Sur la fig. 10.1 décrit le processus de décomposition du glycogène en glucose-1-phosphate et la participation de l'AMPc dans ce processus. L'enzyme phosphorylase existe sous deux formes, l'une (phosphorylase a) est active, tandis que l'autre (phosphorylase b) est habituellement inactive. Les deux formes peuvent se dissocier en sous-unités. La phosphorylase b est constituée de deux sous-unités et la phosphorylase a - sur quatre. La conversion de la phosphoryrylase b en phosphorylase a est réalisée par phosphorylation de protéines:

2 Phosphorylase b + 4 ATP -> Phosphorylase a + 4 ADP.

Cette réaction est catalysée par une enzyme appelée phosphorylase kinase b. Il a été établi que cette kinase peut exister sous des formes actives et inactives. La phosphorylase kinase inactive est transformée en une protéine active sous l'influence de l'enzyme protéine kinase (phosphorylase kinase kinase), et pas seulement de la protéine kinase, mais de la protéine kinase dépendante de l'AMPc.

La forme active de ce dernier est formée avec la participation de l'AMPc, lui-même formé à partir d'ATP sous l'action de l'enzyme adénylate cyclase, stimulée notamment par l'adrénaline et le glucagon. Une augmentation de la teneur en adrénaline dans le sang entraîne dans cette chaîne complexe de réactions la conversion de la phosphorylase b en phosphorylase a et, par conséquent, la libération de glucose sous la forme de glucose-1 à partir du polysaccharide de stockage du glycogène. La conversion inverse de la phosphorylase a en phosphorylase b est catalysée par l'enzyme phosphatase (cette réaction est presque irréversible).
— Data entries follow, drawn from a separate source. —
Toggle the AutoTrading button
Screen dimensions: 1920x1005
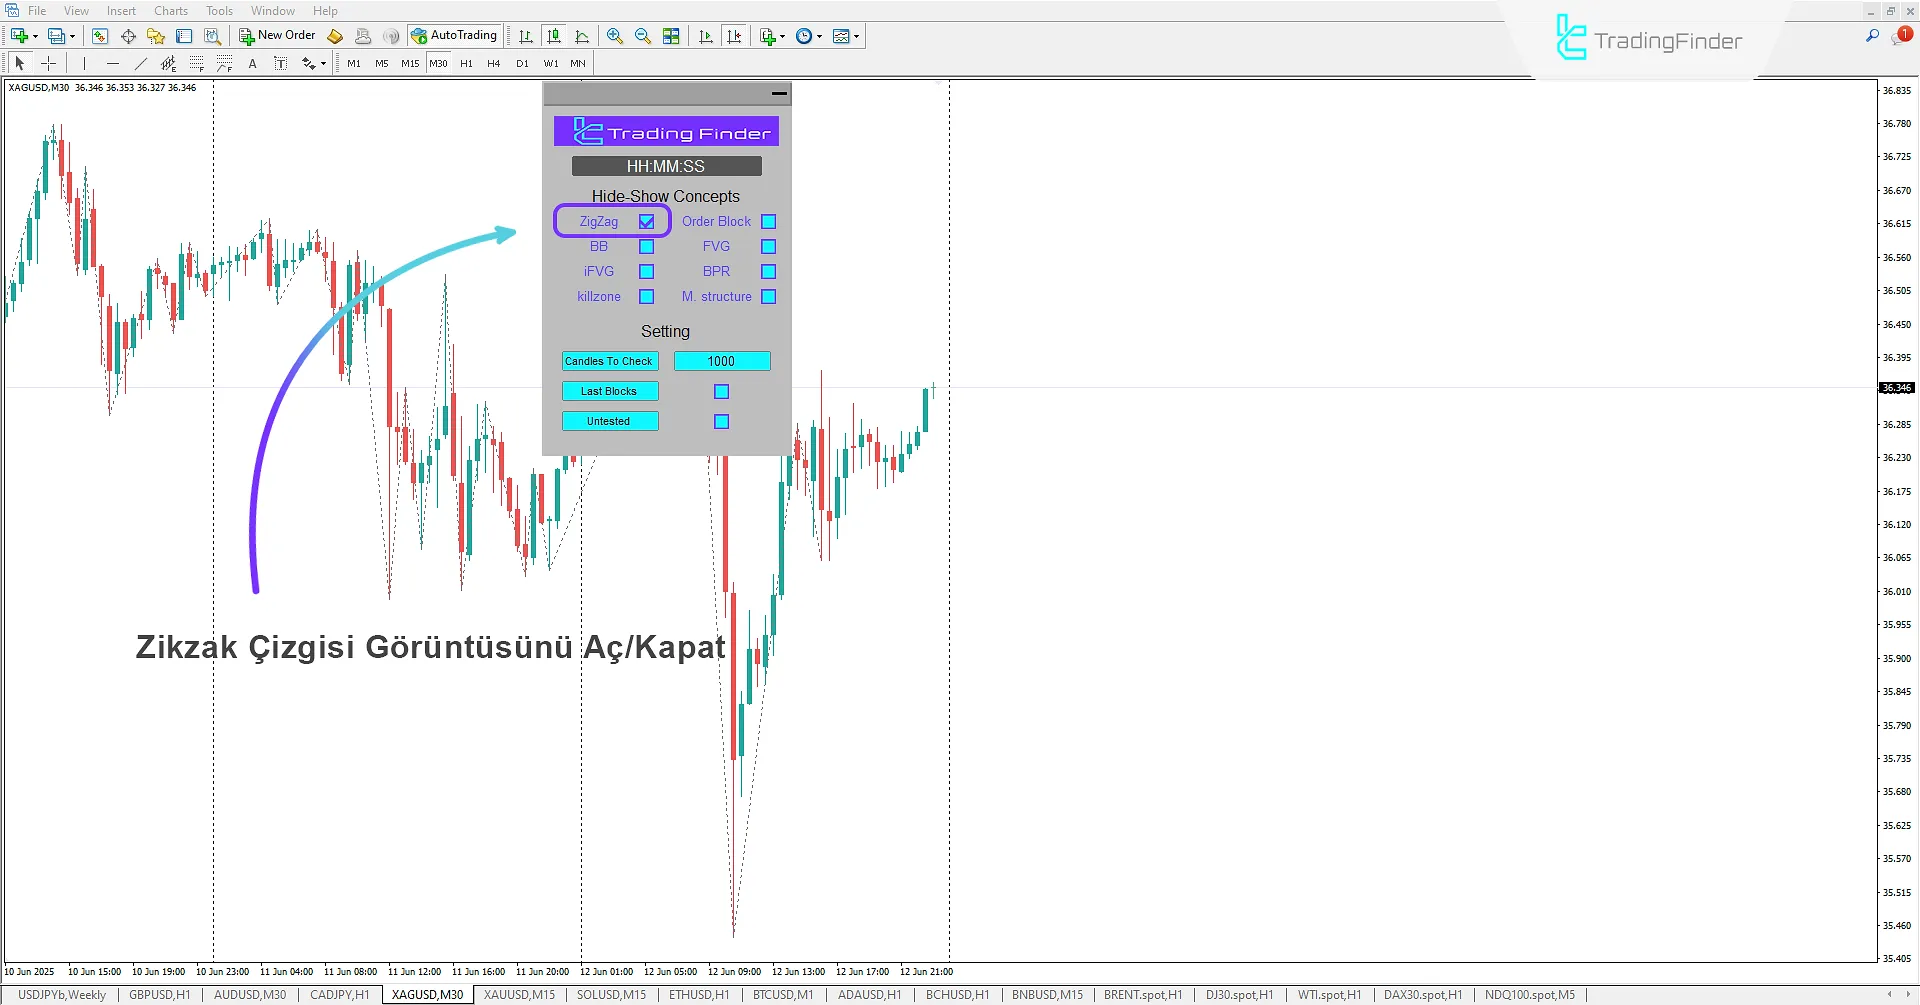[x=454, y=36]
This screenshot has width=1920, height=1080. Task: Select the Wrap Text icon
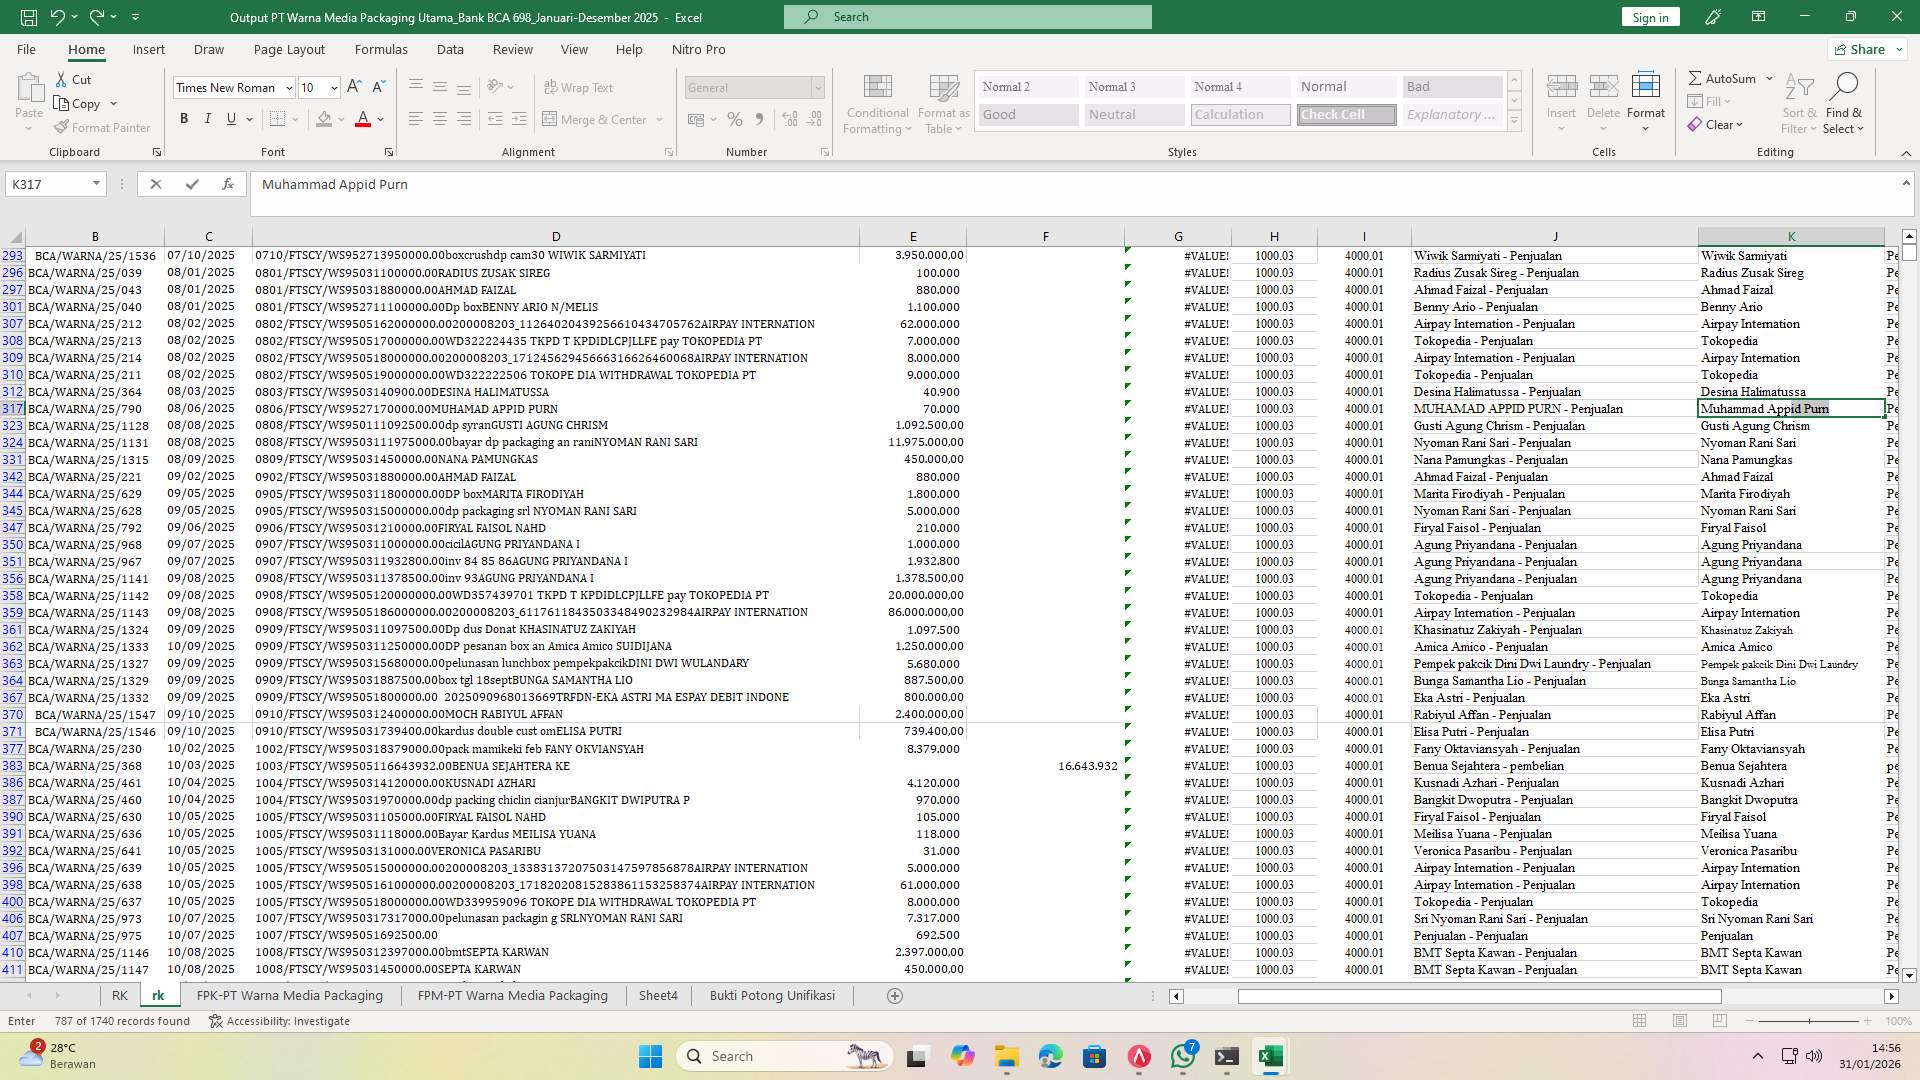pyautogui.click(x=551, y=87)
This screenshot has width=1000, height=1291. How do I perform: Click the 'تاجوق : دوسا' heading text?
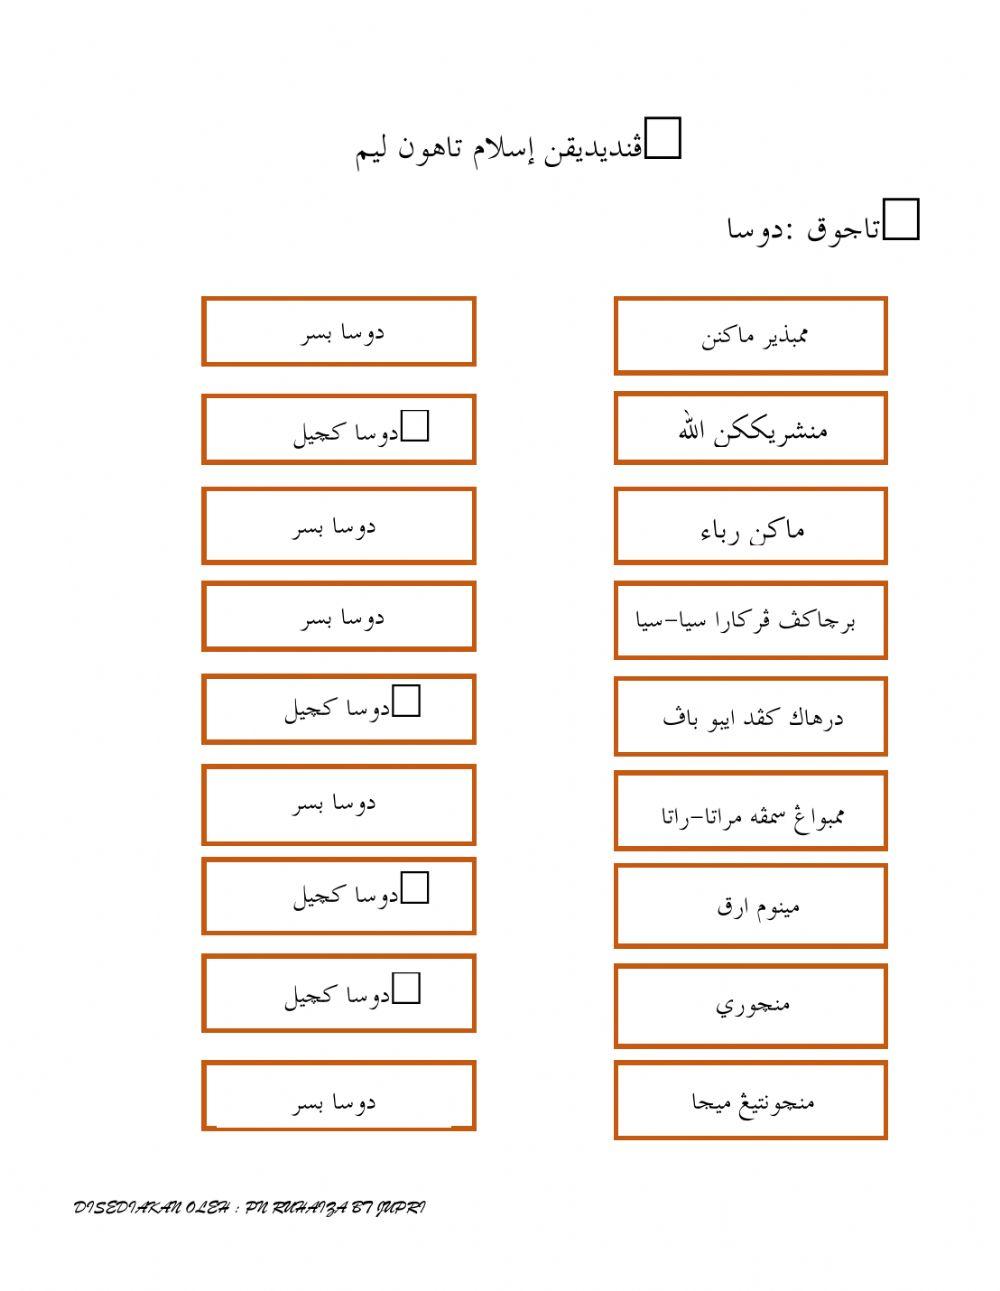coord(802,230)
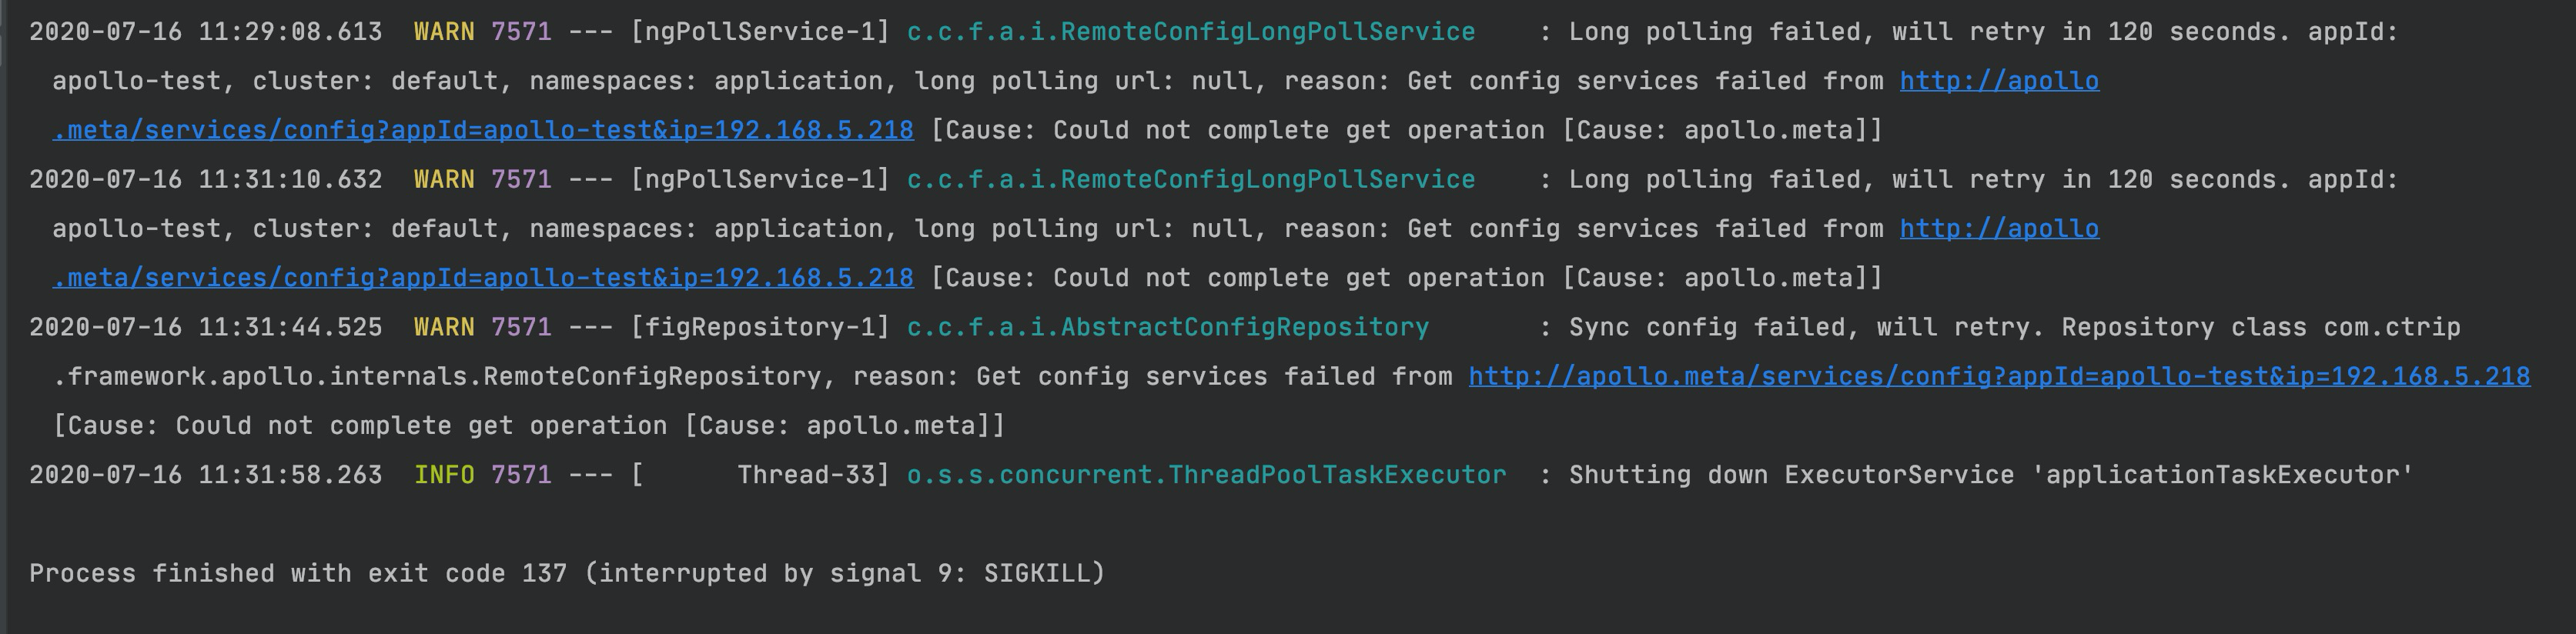Click the 11:31:58.263 timestamp
This screenshot has width=2576, height=634.
coord(205,476)
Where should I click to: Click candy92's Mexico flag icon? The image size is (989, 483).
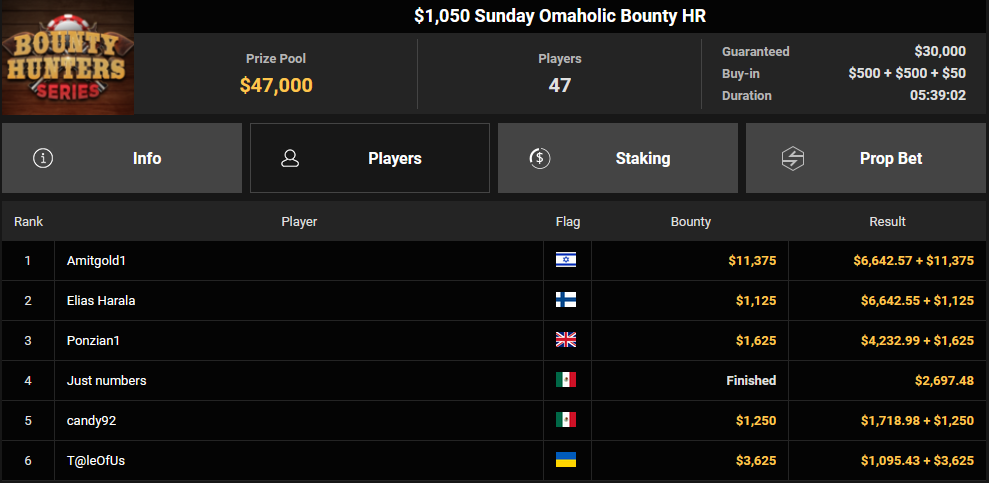coord(566,420)
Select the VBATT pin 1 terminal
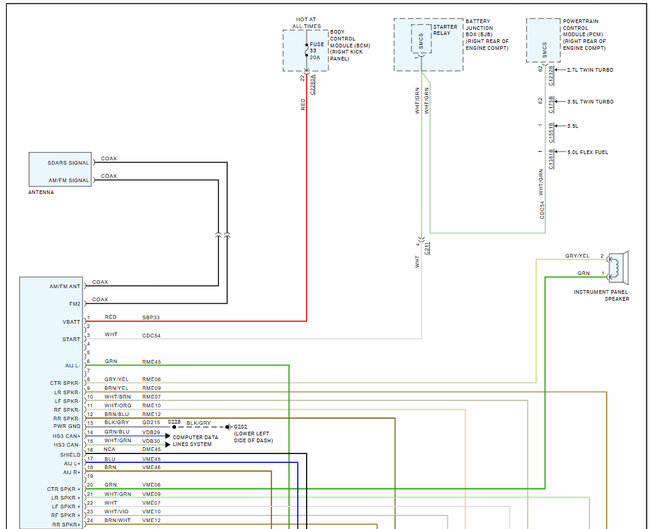This screenshot has width=650, height=529. pos(87,320)
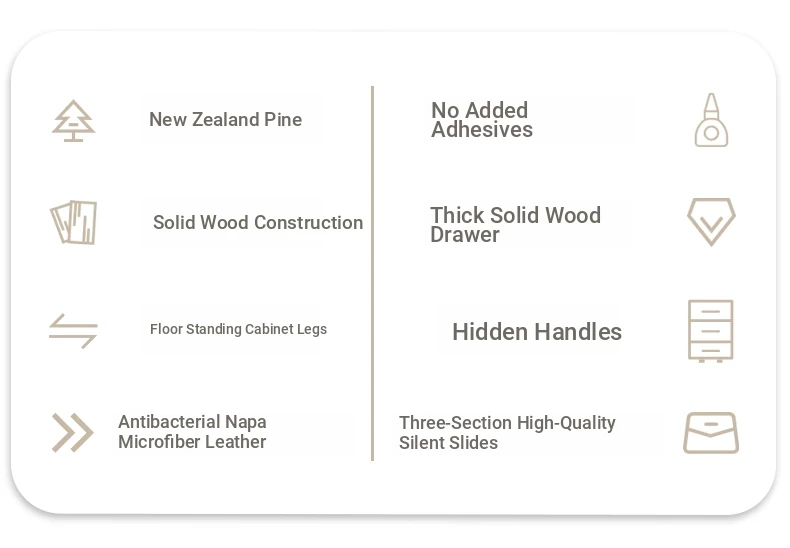This screenshot has height=548, width=790.
Task: Click the drawer cabinet icon
Action: coord(710,331)
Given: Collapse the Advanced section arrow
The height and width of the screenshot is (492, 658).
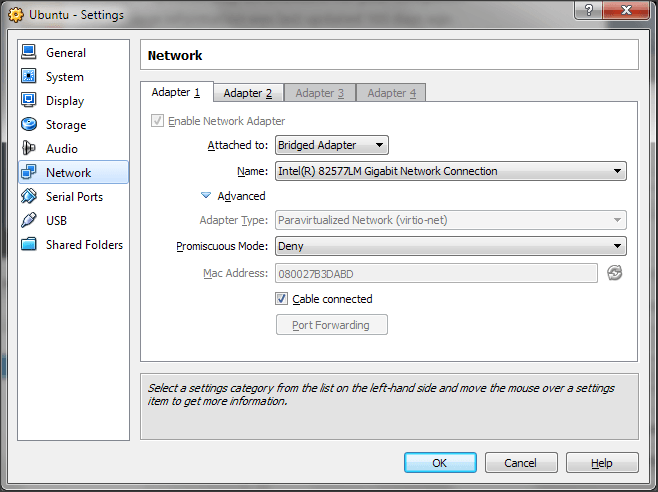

Le glucose-1-phosphate formé à la suite de la décomposition phosphorolytique du glycogène est converti par le glucose-6-phosphate sous l'action de la phosphoglucomutase. Pour effectuer cette réaction, une forme phosphorylée de phosphoglucomutase, sa forme active, qui est formée, comme indiqué, en présence de glucose-1,6-bisphosphate.

La formation de glucose libre à partir de glucose-6-phosphate dans le foie se produit sous l'influence de la glucose-6-phosphatase. Cette enzyme catalyse le clivage du phosphate hydrolytique:

Les flèches grasses indiquent le chemin de désintégration, mince - le chemin de la synthèse. Les nombres indiquent les enzymes: 1 - phosphorylase; 2 - la fos-myoglucomutase; La 3-glucose-6-phosphatase; 4 - hexokinase (glucokinase); La 5-gluco-zo-1-phosphate uridyltransférase; 6 - glyco-synthase.

Notez que le glucose phosphorylé, contrairement au glucose non normalisé, ne peut pas facilement diffuser à partir des cellules. Le foie contient l'enzyme hydrolytique glucose-6-phosphatase, qui permet de libérer rapidement le glucose de cet organe. Dans les tissus musculaires, la glucose-6-phosphatase est pratiquement absente.

Sur la fig. 10.2 reflètent des idées sur les modes de décomposition et de synthèse du glycogène dans le foie.

On peut considérer que le maintien de la constance de la concentration de glucose dans le sang résulte du flux simultané de deux processus: l’entrée du glucose dans le sang par le foie et sa consommation dans le sang par les tissus, où il est utilisé principalement comme substance énergétique.

Dans les tissus (y compris le foie), le glucose se décompose de deux manières principales: anaérobie (en l'absence d'oxygène) et aérobie, pour la mise en oeuvre desquels de l'oxygène est nécessaire.